Re: PEP 3131: Supporting Non-ASCII Identifiers



On Wed, 16 May 2007 16:29:27 +0200, Neil Hodgson <nyamatongwe+thunder@xxxxxxxxx> wrote:

Eric Brunel:

Have you ever tried to enter anything more than 2 or 3 characters like that?

No, only for examples. Lengthy texts are either already available digitally or are entered by someone skilled in the language.

> I did. It just takes ages. Come on: are you really serious about
entering *identifiers* in a *program* this way?

Are you really serious about entry of identifiers in another language being a problem?

Yes.

Most of the time your identifiers will be available by selection from an autocompletion list or through cut and paste.

Auto-completion lists have always caused me more disturbance than help. Since - AFAIK - you have to type some characters before they can be of any help, I don't think they can help much here. I also did have to copy/paste identifiers to program (because of a broken keyboard, IIRC), and found it extremely difficult to handle. Constant movements to get every identifier - either by keyboard or with the mouse - are not only unnecessary, but also completely breaks my concentration. Programming this way takes me 4 or 5 times longer than being able to type characters directly.

Less commonly, you'll know what they sound like.

Highly improbable in the general context. If I stumble on a source code in Chinese, Russian or Hebrew, I wouldn't be able to figure out a single sound.

WRITTEN INSTRUCTION A — Could you retype the PEP 3131 message word for word, in full?
The PEP 3131 message has no connection to the entries.

DATASET —
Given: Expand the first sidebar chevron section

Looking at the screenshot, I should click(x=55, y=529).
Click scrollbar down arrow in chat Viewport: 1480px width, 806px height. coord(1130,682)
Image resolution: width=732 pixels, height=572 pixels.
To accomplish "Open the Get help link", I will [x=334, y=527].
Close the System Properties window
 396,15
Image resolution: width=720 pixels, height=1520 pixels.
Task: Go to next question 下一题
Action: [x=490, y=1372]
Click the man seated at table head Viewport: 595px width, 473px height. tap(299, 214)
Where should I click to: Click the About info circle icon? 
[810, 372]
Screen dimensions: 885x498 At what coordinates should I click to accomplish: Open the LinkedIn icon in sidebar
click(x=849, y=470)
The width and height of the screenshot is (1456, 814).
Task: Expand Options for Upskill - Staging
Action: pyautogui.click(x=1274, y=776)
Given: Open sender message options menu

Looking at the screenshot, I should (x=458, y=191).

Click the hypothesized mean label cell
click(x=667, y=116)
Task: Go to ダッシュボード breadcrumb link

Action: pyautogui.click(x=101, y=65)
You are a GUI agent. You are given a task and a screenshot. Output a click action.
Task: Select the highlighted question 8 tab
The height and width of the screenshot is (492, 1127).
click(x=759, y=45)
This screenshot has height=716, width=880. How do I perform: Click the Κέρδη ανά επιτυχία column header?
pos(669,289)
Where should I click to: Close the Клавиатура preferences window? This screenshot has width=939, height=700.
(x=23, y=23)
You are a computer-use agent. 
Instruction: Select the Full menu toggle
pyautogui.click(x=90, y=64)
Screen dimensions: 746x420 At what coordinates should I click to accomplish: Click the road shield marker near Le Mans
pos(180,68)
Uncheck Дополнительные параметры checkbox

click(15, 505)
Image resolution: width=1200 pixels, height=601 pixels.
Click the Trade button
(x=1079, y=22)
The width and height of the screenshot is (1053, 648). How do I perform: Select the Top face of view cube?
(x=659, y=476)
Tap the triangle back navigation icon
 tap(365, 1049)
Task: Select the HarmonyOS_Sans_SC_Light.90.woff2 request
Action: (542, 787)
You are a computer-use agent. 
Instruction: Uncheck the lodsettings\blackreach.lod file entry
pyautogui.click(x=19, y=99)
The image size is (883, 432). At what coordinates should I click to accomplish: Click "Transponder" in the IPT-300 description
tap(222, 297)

WRITTEN INSTRUCTION B — Can you lay out the entries from the line with "Click the man" to the line with "click(15, 505)", both included, as a Markdown table with the columns Row and Line, numbering each line and leaving out blank lines?

COMPLETE RESPONSE A —
Re: PEP 3131: Supporting Non-ASCII Identifiers



On Wed, 16 May 2007 16:29:27 +0200, Neil Hodgson <nyamatongwe+thunder@xxxxxxxxx> wrote:

Eric Brunel:

Have you ever tried to enter anything more than 2 or 3 characters like that?

No, only for examples. Lengthy texts are either already available digitally or are entered by someone skilled in the language.

> I did. It just takes ages. Come on: are you really serious about
entering *identifiers* in a *program* this way?

Are you really serious about entry of identifiers in another language being a problem?

Yes.

Most of the time your identifiers will be available by selection from an autocompletion list or through cut and paste.

Auto-completion lists have always caused me more disturbance than help. Since - AFAIK - you have to type some characters before they can be of any help, I don't think they can help much here. I also did have to copy/paste identifiers to program (because of a broken keyboard, IIRC), and found it extremely difficult to handle. Constant movements to get every identifier - either by keyboard or with the mouse - are not only unnecessary, but also completely breaks my concentration. Programming this way takes me 4 or 5 times longer than being able to type characters directly.

Less commonly, you'll know what they sound like.

Highly improbable in the general context. If I stumble on a source code in Chinese, Russian or Hebrew, I wouldn't be able to figure out a single sound.

COMPLETE RESPONSE B —
| Row | Line |
|---|---|
| 1 | Click the man seated at table head Viewport: 595px width, 473px height. tap(299, 214) |
| 2 | Where should I click to: Click the About info circle icon?  |
| 3 | [810, 372] |
| 4 | Screen dimensions: 885x498 At what coordinates should I click to accomplish: Open the LinkedIn icon in sidebar |
| 5 | click(x=849, y=470) |
| 6 | The width and height of the screenshot is (1456, 814). |
| 7 | Task: Expand Options for Upskill - Staging |
| 8 | Action: pyautogui.click(x=1274, y=776) |
| 9 | Given: Open sender message options menu |
| 10 | Looking at the screenshot, I should (x=458, y=191). |
| 11 | Click the hypothesized mean label cell |
| 12 | click(x=667, y=116) |
| 13 | Task: Go to ダッシュボード breadcrumb link |
| 14 | Action: pyautogui.click(x=101, y=65) |
| 15 | You are a GUI agent. You are given a task and a screenshot. Output a click action. |
| 16 | Task: Select the highlighted question 8 tab |
| 17 | The height and width of the screenshot is (492, 1127). |
| 18 | click(x=759, y=45) |
| 19 | This screenshot has height=716, width=880. How do I perform: Click the Κέρδη ανά επιτυχία column header? |
| 20 | pos(669,289) |
| 21 | Where should I click to: Close the Клавиатура preferences window? This screenshot has width=939, height=700. |
| 22 | (x=23, y=23) |
| 23 | You are a computer-use agent.  |
| 24 | Instruction: Select the Full menu toggle |
| 25 | pyautogui.click(x=90, y=64) |
| 26 | Screen dimensions: 746x420 At what coordinates should I click to accomplish: Click the road shield marker near Le Mans |
| 27 | pos(180,68) |
| 28 | Uncheck Дополнительные параметры checkbox |
| 29 | click(15, 505) |